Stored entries
↓↓↓
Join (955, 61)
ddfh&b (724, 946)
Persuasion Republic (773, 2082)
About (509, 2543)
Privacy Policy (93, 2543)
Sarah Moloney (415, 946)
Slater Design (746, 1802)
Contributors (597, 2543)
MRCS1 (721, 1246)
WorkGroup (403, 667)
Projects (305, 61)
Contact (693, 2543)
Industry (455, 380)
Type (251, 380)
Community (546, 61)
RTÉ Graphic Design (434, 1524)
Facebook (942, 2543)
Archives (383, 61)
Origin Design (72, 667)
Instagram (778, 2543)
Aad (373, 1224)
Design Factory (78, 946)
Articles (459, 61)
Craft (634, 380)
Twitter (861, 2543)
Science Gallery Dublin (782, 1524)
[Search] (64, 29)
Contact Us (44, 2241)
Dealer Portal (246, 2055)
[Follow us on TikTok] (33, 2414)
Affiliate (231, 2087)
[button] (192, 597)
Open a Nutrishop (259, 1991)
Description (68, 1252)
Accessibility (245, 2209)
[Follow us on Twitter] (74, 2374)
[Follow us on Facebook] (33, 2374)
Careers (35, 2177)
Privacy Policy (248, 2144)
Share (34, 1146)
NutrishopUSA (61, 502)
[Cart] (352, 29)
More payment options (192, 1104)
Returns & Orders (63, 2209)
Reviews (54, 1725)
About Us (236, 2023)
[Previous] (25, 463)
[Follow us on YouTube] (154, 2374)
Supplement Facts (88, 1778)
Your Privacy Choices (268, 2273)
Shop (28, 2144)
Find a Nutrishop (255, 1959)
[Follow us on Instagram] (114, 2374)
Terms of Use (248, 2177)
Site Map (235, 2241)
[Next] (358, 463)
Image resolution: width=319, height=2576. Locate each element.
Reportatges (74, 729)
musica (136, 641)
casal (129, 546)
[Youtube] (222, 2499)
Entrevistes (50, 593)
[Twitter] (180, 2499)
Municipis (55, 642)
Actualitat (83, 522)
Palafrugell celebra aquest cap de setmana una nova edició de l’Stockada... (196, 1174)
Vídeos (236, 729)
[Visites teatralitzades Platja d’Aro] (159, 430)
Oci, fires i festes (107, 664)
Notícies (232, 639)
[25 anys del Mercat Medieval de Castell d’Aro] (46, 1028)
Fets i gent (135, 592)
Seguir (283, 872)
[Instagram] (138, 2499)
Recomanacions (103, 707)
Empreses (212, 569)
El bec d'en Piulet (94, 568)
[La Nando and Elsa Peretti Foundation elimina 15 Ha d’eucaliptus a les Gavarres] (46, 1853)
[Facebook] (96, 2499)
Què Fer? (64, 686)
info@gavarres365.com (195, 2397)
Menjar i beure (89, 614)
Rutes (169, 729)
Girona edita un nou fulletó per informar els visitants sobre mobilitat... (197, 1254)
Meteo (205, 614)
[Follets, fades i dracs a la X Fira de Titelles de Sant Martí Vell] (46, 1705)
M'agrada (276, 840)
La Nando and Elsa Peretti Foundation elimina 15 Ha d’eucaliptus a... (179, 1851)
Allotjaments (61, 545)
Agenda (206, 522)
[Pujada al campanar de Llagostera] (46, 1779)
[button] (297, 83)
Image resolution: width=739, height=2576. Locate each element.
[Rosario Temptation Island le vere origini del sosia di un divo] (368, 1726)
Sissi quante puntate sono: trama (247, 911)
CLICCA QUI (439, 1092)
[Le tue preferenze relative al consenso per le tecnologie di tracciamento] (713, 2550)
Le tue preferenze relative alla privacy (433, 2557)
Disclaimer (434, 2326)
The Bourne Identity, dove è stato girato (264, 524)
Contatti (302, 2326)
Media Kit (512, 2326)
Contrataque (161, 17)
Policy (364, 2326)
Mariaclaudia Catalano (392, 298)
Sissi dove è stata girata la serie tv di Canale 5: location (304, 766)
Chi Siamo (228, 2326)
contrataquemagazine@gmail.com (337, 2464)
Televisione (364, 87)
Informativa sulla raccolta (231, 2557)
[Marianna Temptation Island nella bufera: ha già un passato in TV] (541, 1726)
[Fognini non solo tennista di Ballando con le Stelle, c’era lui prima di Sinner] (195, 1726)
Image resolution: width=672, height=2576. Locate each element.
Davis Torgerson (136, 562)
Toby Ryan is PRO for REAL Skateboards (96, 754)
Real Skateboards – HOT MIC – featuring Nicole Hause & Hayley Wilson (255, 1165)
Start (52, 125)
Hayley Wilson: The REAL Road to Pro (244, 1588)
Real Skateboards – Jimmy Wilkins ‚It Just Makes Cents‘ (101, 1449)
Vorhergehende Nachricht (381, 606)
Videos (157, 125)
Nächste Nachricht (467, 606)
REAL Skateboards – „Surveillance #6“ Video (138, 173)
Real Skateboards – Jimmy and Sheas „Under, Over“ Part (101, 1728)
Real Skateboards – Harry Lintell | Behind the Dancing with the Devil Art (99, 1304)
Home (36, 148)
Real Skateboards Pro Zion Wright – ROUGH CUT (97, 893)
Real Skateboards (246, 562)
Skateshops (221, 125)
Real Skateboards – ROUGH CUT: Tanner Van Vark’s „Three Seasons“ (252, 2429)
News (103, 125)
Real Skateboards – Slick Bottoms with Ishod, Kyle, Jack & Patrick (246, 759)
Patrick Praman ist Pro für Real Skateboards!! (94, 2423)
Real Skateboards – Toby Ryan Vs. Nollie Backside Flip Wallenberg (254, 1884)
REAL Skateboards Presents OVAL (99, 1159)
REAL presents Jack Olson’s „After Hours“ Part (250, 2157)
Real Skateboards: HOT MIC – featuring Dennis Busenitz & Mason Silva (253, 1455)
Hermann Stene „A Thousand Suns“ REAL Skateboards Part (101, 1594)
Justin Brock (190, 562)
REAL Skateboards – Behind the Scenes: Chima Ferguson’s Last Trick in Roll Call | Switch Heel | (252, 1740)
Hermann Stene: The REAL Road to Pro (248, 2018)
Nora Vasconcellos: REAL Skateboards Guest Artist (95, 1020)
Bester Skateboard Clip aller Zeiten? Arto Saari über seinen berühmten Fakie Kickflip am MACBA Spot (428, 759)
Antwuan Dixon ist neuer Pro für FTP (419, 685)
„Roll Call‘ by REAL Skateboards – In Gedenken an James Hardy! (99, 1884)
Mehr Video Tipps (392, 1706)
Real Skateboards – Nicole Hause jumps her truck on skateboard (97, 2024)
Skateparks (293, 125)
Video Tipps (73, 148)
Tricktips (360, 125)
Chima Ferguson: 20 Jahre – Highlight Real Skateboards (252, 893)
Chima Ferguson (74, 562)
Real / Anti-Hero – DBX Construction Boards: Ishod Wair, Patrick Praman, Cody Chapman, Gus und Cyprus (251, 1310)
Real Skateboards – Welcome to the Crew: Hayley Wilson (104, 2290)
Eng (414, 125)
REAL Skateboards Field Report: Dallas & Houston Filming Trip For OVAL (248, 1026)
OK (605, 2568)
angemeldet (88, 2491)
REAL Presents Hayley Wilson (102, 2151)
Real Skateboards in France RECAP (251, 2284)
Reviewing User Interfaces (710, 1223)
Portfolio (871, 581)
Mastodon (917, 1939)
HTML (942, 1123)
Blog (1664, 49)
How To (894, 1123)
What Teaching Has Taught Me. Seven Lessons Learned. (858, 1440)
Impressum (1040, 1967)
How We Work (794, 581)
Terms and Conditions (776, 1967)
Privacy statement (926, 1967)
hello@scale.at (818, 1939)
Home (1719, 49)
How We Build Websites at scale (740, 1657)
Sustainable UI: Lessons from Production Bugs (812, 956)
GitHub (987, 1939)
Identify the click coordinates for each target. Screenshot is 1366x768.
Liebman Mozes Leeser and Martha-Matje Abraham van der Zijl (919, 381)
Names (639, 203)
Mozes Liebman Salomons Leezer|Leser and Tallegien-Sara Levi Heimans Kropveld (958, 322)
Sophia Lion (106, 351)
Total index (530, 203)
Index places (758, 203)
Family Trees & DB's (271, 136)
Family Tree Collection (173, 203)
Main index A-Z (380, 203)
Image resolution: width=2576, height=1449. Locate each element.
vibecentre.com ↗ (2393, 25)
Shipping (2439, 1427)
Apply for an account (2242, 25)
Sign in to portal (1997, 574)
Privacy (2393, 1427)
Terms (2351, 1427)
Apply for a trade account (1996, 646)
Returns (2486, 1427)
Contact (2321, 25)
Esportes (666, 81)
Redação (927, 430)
↑↑↑
* PROMPT *
From the records above, copy out the line with "Identify the click", the line with "Image resolution: width=2576, height=1449.", and every line between them, word for word.

* TASK SOLUTION *
Identify the click coordinates for each target. Screenshot is 1366x768.
Liebman Mozes Leeser and Martha-Matje Abraham van der Zijl (919, 381)
Names (639, 203)
Mozes Liebman Salomons Leezer|Leser and Tallegien-Sara Levi Heimans Kropveld (958, 322)
Sophia Lion (106, 351)
Total index (530, 203)
Index places (758, 203)
Family Trees & DB's (271, 136)
Family Tree Collection (173, 203)
Main index A-Z (380, 203)
Image resolution: width=2576, height=1449. Locate each element.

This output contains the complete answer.